**原文**
++++

文章--LeetCode算法--StringtoInteger(atoi)

目录

• StringtoInteger(atoi)
  • 问题描述
  • 实例
  • 实现代码

StringtoInteger(atoi)

问题描述

Implement atoi to convert a string to an integer.

Requirements for atoi:
The function first discards as many whitespace characters as necessary until the first non-whitespace character is found. Then,
starting from this character, takes an optional initial plus or minus sign followed by as many numerical digits as possible, and
interprets them as a numerical value.
The string can contain additional characters after those that form the integral number, which are ignored and have no effect on the
behavior of this function.

If the first sequence of non-whitespace characters in str is not a valid integral number, or if no such sequence exists because either
str is empty or it contains only whitespace characters, no conversion is performed.
If no valid conversion could be performed, a zero value is returned. If the correct value is out of the range of representable values,
INT_MAX (2147483647) or INT_MIN (-2147483648) is returned.

实例

• Example 1:

Input: "42"

Output: 42

• Example 2:

Input: " -42"

Output: -42

Explanation: The first non-whitespace character is '-', which is the minus sign.

Then take as many numerical digits as possible, which gets 42.

• Example 3:

Input: "4193 with words"

Output: 4193

Explanation: Conversion stops at digit '3' as the next character is not a numerical digit.

• Example 4:

Input: "words and 987"

Output: 0

Explanation: The first non-whitespace character is 'w', which is not a numerical

digit or a +/- sign. Therefore no valid conversion could be performed.

++++

数据集摘录
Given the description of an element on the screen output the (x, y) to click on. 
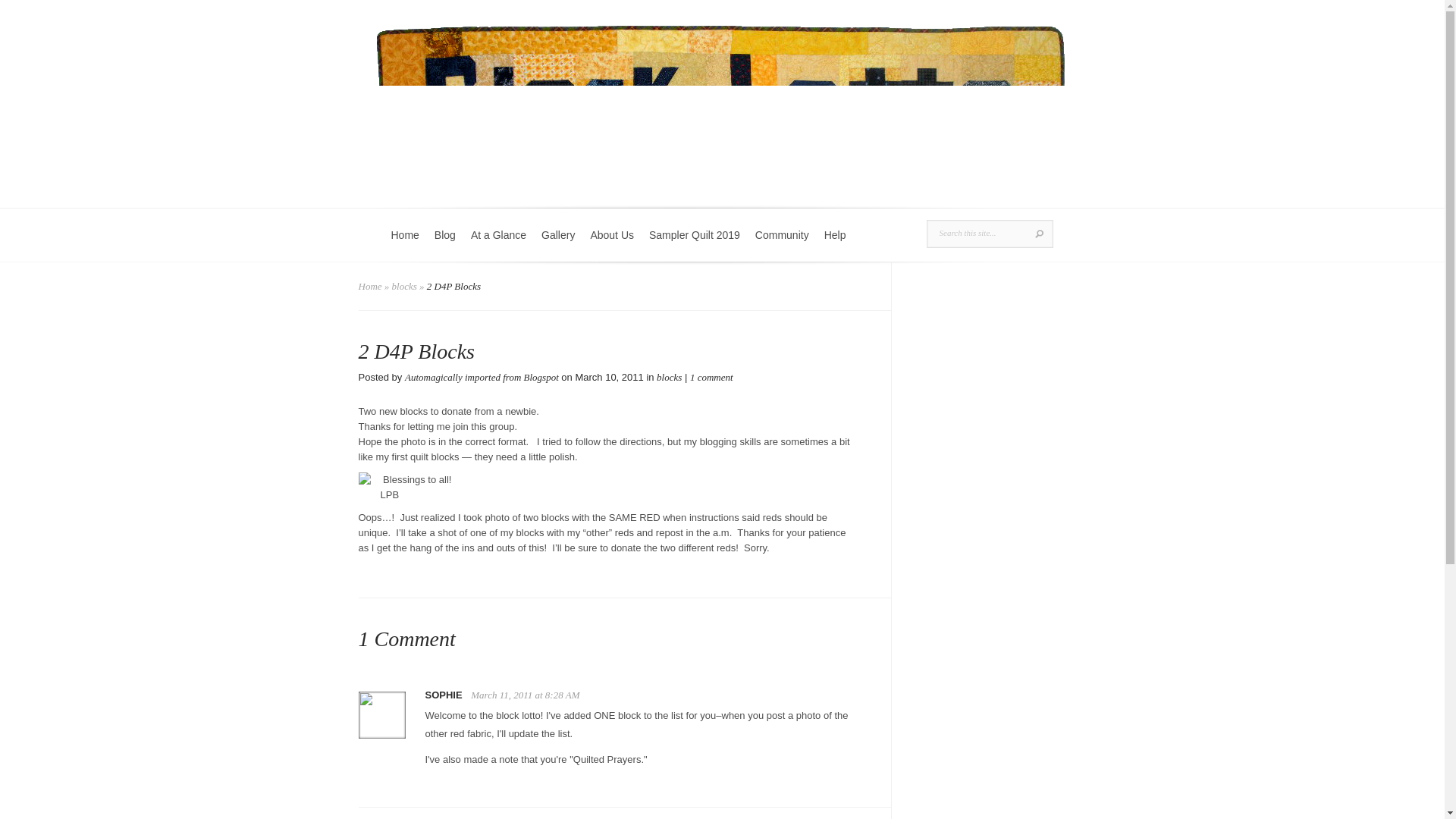
Sampler Quilt 2019 (695, 244)
At a Glance (498, 244)
Help (834, 244)
Home (405, 244)
Gallery (558, 244)
1 comment (711, 377)
blocks (668, 377)
Home (369, 285)
Automagically imported from Blogspot (481, 377)
blocks (403, 285)
Given the description of an element on the screen output the (x, y) to click on. 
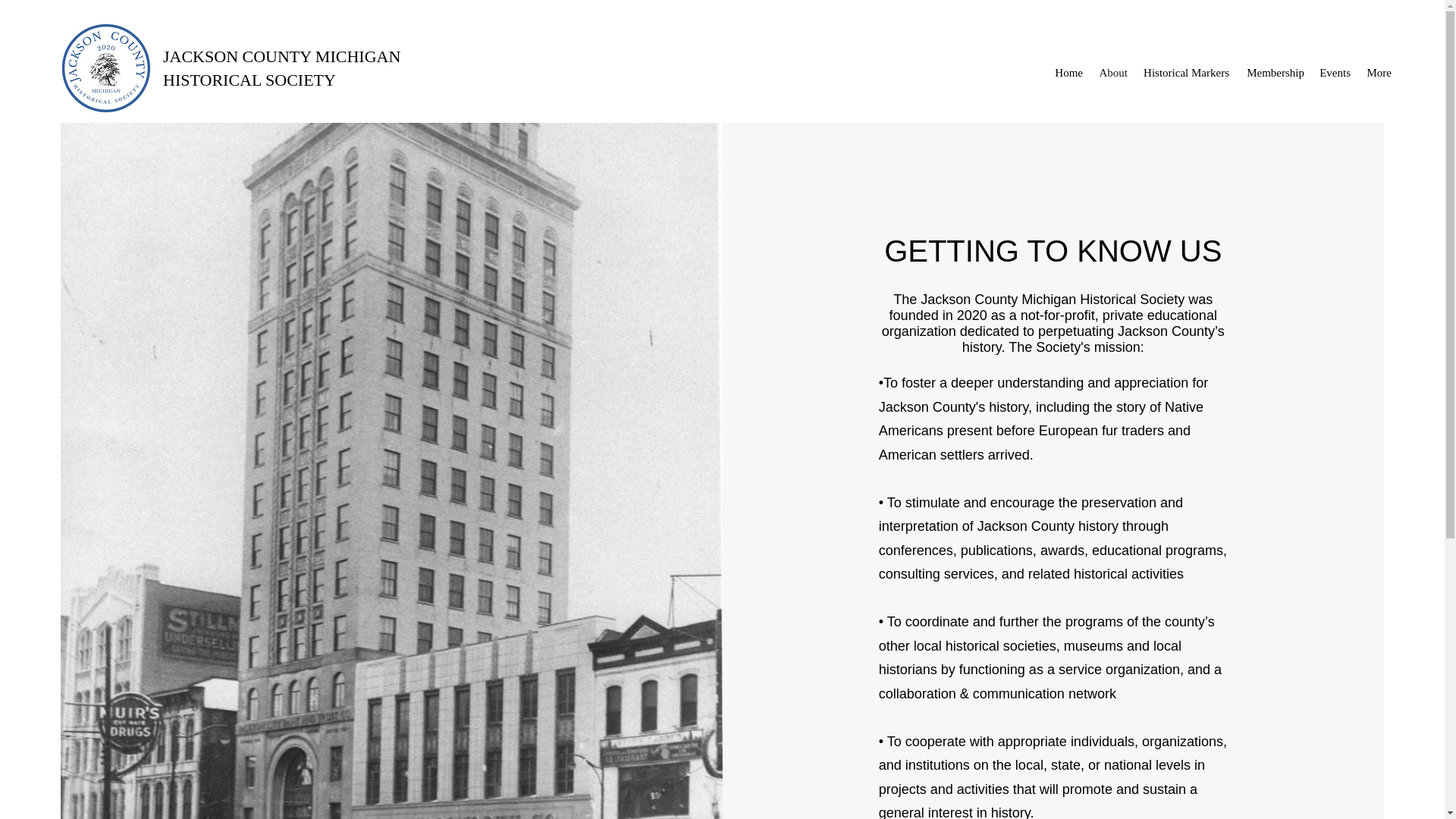
Home (1068, 72)
About (1112, 72)
Events (1334, 72)
JACKSON COUNTY MICHIGAN HISTORICAL SOCIETY (281, 67)
Historical Markers (1185, 72)
Membership (1273, 72)
Given the description of an element on the screen output the (x, y) to click on. 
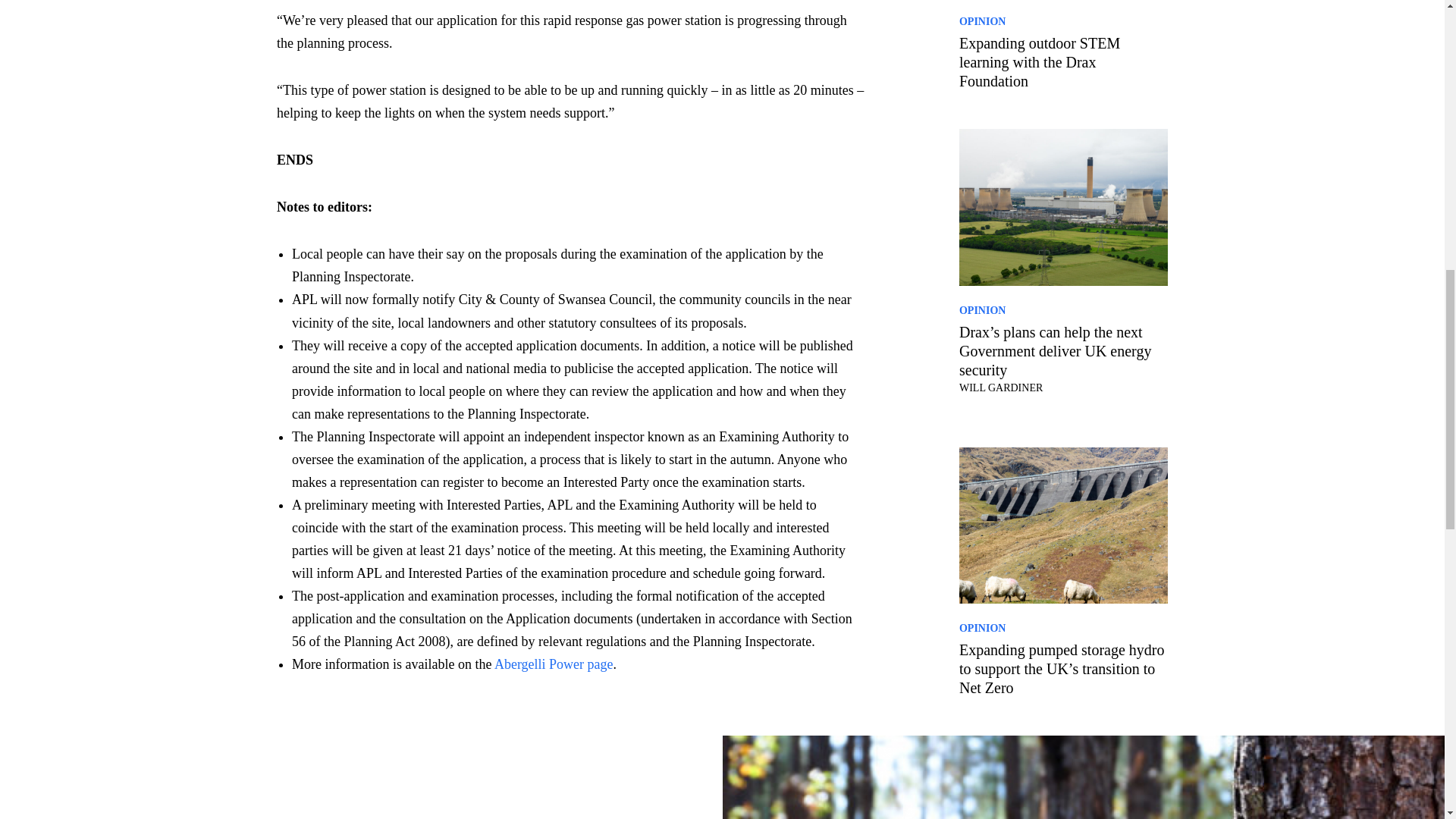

++++

**任务清单**
[a] 从原文中摘出以含有“If the first”的词语开头、以“(-2147483648) is returned.”结尾的那一段。
[b] 请把列表中从包含“Sampler Quilt 2019 (695, 244)”的那一行起，一直到列表结尾的各行原样抄写下来，首尾两行都要包括，答案里不要放图片。
这份列表与原文没有任何关系。

**各题答案**
[a]
If the first sequence of non-whitespace characters in str is not a valid integral number, or if no such sequence exists because either
str is empty or it contains only whitespace characters, no conversion is performed.
If no valid conversion could be performed, a zero value is returned. If the correct value is out of the range of representable values,
INT_MAX (2147483647) or INT_MIN (-2147483648) is returned.

[b]
Sampler Quilt 2019 (695, 244)
At a Glance (498, 244)
Help (834, 244)
Home (405, 244)
Gallery (558, 244)
1 comment (711, 377)
blocks (668, 377)
Home (369, 285)
Automagically imported from Blogspot (481, 377)
blocks (403, 285)
Given the description of an element on the screen output the (x, y) to click on. 
Home (1068, 72)
About (1112, 72)
Events (1334, 72)
JACKSON COUNTY MICHIGAN HISTORICAL SOCIETY (281, 67)
Historical Markers (1185, 72)
Membership (1273, 72)
Given the description of an element on the screen output the (x, y) to click on. 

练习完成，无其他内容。